Each of the three letters landed in the hands of media outlets rather than law enforcement first, with celebrity news site TMZ receiving several of them directly.
The Pima County Sheriff’s Department had built its public narrative around the ransom theory. That theory now stands undermined by the bureau’s own conclusion.
Sheriff’s department spokesperson Angelica Carrillo declined to offer new details when pressed on the case. “We don’t have any updates, other than this is still an active investigation,” Carrillo said.
Carrillo did confirm that physical evidence gathered early in the investigation, including DNA samples and doorbell footage of a man near Guthrie’s front door, “remain under forensic analysis.”
Each fraudulent letter carried a demand for a substantial Bitcoin payment. The first arrived with a payment deadline set for either February 5 or February 9, only days after Guthrie went missing.
A second letter alleged that Guthrie had already died. Air Mail later reported the note contained language apologizing for her death, a detail TMZ’s own reporting pushed back against.
The third and most recent letter reached TMZ just last week. Its author claimed to have captured video of the person responsible for Guthrie’s kidnapping, allegedly recorded the same day she died.
Federal agents tested the legitimacy of one note by sending a small Bitcoin deposit into a digital wallet tied to the supposed kidnapper. That money has sat untouched since it was sent.

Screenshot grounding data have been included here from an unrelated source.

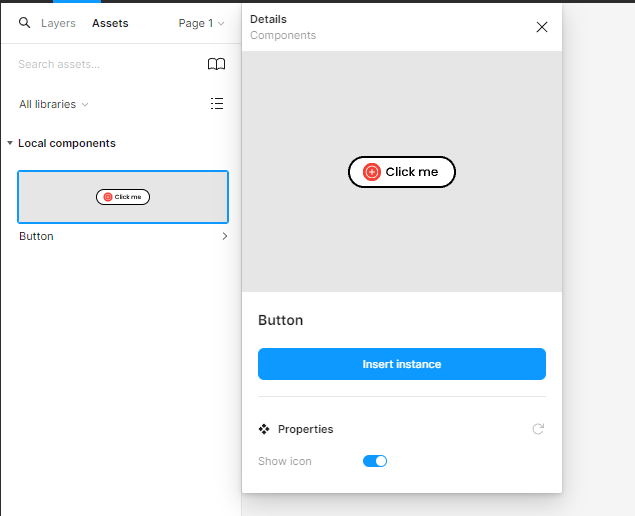The height and width of the screenshot is (516, 635).
Task: Open the All libraries dropdown
Action: click(x=54, y=104)
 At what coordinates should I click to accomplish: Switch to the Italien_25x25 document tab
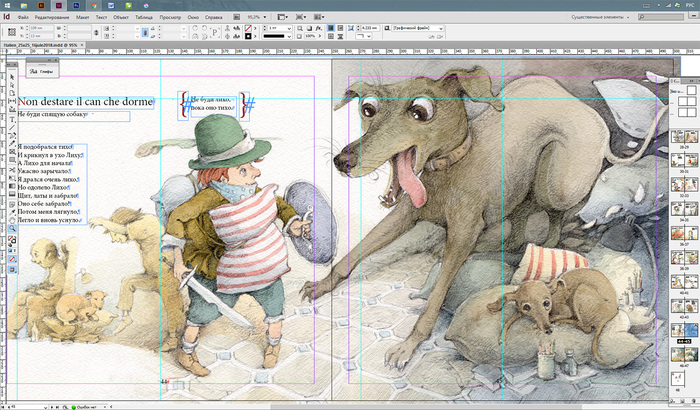pos(38,47)
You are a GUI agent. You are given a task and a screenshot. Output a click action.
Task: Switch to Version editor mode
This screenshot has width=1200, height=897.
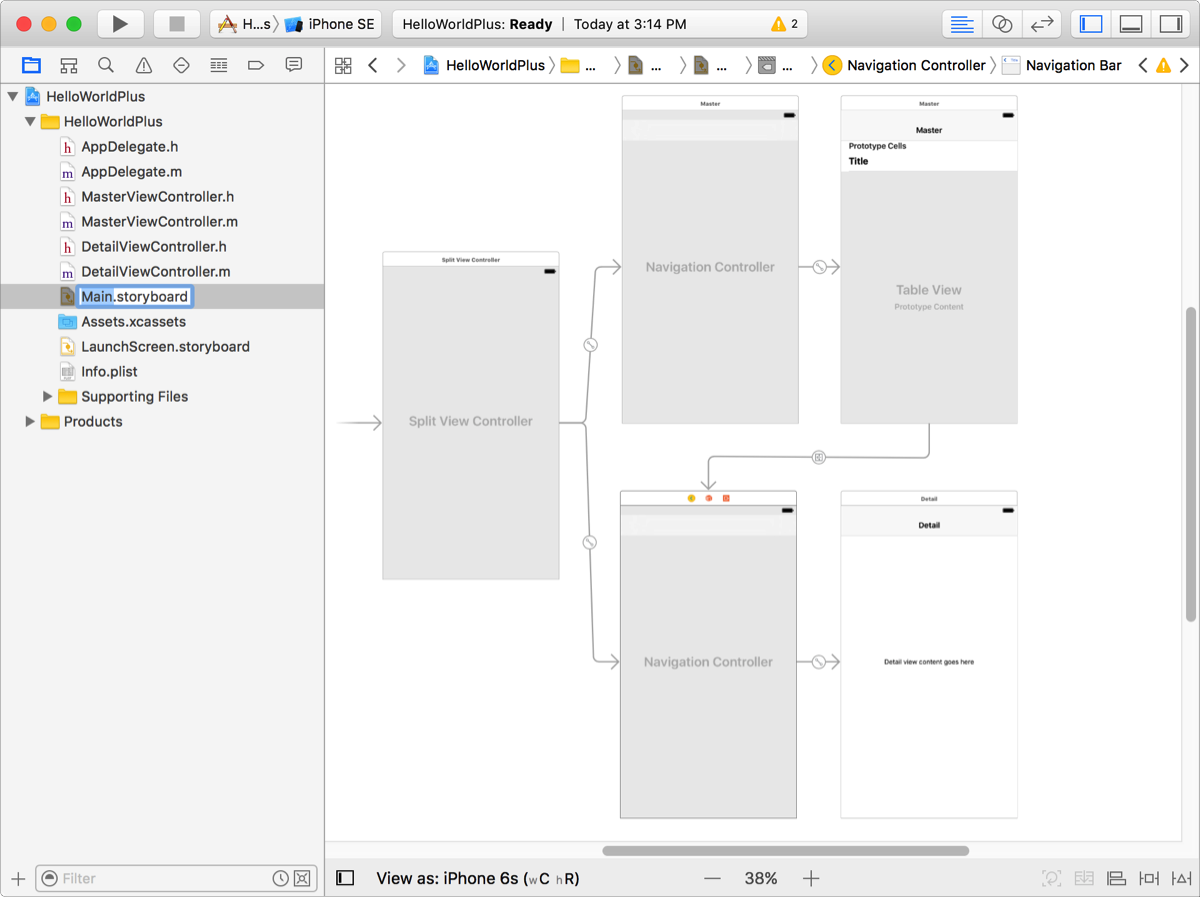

That inaction, combined with other evidence gathered during the probe, led the FBI to link the first two letters to a single author. Investigators found no connection between that person and Guthrie’s actual disappearance.
TMZ has reported separately that a man claiming inside knowledge of the case sent the outlet more than a dozen emails over an extended period.
His earliest message pressed for the Bitcoin payment and stated that “time is more than relevant.”
A later email from the same sender read that time was “no longer an issue,” language that appeared to hint Guthrie was no longer alive.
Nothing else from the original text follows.